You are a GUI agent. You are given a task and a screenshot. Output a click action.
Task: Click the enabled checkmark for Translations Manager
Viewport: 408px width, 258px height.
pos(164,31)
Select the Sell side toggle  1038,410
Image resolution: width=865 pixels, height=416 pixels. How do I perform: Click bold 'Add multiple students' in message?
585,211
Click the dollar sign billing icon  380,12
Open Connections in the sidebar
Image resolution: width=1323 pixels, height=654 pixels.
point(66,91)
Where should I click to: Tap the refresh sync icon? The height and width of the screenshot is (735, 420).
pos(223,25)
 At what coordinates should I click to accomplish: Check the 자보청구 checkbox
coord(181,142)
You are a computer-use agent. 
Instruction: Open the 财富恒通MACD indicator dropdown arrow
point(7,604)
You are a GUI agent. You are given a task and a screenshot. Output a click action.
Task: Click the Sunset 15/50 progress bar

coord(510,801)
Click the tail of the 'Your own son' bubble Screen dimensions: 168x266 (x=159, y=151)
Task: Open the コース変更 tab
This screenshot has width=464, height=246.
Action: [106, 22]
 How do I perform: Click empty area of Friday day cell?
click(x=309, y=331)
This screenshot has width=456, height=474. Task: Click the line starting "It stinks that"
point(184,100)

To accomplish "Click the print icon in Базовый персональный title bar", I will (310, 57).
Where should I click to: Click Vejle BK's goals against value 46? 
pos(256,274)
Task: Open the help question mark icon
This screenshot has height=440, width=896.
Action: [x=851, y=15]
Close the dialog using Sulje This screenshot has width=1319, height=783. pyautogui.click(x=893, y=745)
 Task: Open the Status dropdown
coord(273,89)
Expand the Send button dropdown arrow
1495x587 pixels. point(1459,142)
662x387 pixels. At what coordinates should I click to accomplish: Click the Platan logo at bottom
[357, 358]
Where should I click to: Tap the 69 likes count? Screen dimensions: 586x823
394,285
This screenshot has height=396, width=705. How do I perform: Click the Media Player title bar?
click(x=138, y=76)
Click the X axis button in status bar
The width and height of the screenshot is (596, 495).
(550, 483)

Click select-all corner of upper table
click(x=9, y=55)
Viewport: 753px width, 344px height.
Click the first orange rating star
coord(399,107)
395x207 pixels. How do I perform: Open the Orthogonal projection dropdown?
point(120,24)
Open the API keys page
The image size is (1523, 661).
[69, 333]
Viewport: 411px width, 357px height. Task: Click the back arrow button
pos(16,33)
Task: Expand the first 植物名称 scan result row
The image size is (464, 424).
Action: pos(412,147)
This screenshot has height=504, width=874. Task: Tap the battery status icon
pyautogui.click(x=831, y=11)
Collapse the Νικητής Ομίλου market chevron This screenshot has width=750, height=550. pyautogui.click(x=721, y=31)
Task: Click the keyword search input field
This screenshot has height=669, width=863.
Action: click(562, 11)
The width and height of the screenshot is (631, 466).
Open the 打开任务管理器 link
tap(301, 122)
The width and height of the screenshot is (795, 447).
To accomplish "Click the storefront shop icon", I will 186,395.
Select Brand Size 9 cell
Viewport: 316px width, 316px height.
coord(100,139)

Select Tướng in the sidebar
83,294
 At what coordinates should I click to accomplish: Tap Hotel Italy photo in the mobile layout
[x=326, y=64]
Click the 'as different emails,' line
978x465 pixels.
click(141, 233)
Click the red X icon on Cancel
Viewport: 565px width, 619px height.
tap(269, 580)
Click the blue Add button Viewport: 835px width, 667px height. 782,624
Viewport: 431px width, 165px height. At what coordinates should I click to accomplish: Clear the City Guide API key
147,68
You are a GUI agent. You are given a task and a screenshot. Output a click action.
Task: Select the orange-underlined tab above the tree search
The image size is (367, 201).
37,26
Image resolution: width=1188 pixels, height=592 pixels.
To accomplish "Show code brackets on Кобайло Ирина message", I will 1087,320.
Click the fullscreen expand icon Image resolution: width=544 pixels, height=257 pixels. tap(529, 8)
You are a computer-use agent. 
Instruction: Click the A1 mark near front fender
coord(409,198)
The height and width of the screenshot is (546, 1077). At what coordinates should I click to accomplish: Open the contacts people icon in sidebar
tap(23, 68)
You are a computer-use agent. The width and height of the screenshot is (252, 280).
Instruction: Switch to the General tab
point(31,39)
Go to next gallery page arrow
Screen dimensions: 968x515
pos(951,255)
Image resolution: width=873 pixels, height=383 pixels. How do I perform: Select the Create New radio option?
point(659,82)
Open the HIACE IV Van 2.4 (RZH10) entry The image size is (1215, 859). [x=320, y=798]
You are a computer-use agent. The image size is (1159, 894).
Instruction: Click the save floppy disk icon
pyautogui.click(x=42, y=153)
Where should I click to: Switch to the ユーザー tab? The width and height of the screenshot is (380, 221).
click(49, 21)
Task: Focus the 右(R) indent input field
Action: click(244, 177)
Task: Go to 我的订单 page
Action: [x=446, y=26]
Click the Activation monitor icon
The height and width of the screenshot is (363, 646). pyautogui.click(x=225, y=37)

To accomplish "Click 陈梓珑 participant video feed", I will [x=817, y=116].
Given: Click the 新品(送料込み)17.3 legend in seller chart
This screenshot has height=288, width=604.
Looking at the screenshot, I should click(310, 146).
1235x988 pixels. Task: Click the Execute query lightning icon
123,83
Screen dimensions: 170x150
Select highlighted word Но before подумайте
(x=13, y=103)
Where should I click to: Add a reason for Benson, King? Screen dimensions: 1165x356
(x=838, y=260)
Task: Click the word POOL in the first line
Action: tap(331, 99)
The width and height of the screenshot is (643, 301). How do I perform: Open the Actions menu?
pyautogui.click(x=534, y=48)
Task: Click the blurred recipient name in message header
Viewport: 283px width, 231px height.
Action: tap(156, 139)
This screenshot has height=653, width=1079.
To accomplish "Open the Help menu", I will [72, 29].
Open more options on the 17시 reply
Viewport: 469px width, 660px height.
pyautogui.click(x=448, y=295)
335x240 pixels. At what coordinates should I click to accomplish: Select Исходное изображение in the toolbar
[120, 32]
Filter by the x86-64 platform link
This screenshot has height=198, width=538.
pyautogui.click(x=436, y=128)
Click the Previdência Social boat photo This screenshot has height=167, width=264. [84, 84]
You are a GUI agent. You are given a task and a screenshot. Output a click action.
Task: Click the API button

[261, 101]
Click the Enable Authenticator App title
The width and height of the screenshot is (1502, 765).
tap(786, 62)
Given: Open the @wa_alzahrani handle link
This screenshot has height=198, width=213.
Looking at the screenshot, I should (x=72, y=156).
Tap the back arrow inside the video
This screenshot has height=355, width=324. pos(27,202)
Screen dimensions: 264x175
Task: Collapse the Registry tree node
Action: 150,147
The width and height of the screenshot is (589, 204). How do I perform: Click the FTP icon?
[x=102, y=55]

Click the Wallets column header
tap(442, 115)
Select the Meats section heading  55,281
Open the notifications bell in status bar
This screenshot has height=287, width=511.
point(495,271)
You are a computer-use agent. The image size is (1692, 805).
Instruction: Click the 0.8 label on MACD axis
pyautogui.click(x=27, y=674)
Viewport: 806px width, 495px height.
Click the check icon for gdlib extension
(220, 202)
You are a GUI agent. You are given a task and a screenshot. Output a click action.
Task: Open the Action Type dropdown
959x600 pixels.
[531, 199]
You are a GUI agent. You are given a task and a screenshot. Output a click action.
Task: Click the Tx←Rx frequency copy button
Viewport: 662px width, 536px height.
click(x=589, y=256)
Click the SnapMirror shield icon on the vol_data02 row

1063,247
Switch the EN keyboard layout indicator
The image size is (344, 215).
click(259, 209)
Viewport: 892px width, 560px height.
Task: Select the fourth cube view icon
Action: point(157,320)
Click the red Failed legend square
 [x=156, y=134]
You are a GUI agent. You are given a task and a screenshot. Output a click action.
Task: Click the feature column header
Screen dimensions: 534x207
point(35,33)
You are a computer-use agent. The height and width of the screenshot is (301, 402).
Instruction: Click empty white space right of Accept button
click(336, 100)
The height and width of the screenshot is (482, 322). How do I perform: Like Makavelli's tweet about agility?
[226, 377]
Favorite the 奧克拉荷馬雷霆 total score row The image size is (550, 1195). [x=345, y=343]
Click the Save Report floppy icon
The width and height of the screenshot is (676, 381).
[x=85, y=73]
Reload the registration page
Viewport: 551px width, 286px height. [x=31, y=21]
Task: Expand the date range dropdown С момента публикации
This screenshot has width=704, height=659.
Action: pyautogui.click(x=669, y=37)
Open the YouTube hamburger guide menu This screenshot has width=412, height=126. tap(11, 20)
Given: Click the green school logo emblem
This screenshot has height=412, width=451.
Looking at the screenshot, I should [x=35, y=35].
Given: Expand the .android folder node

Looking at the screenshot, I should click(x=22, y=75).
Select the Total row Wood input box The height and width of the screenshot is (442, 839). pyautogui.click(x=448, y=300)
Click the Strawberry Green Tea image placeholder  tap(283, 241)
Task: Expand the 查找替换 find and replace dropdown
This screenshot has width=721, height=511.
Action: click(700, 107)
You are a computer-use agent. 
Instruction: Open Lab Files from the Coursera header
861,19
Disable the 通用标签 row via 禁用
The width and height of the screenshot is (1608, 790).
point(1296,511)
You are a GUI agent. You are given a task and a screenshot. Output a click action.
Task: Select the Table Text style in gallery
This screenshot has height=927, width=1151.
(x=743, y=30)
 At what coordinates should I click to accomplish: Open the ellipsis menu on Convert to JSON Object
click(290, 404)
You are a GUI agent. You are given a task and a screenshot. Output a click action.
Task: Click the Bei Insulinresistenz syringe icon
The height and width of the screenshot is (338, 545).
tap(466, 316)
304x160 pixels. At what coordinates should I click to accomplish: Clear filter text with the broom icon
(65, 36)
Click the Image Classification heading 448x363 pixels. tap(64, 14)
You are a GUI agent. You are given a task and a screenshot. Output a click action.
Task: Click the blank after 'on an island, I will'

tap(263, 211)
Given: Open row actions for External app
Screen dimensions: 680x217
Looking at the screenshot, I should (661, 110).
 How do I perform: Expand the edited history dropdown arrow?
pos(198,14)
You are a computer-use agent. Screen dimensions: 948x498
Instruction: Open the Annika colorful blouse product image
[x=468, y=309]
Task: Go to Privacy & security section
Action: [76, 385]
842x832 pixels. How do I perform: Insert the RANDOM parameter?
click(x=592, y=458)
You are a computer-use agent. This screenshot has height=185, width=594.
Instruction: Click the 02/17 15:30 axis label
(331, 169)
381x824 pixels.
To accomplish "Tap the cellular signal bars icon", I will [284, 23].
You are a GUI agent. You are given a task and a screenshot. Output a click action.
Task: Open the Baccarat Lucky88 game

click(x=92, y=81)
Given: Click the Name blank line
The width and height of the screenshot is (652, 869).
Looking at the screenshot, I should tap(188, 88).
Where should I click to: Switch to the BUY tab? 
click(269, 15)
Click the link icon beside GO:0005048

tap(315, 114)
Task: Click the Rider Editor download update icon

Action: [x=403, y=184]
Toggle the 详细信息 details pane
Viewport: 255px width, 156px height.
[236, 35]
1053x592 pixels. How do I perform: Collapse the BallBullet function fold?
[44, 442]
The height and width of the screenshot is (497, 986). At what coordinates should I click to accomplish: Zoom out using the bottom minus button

★ ★ ★ ★ ★

> [YOUR ASSIGNMENT] Every line with the word "using" in it should be copied from the listing above.

> [EXERCISE RESPONSE]
Close the dialog using Sulje This screenshot has width=1319, height=783. pyautogui.click(x=893, y=745)
The height and width of the screenshot is (497, 986). At what coordinates should I click to accomplish: Zoom out using the bottom minus button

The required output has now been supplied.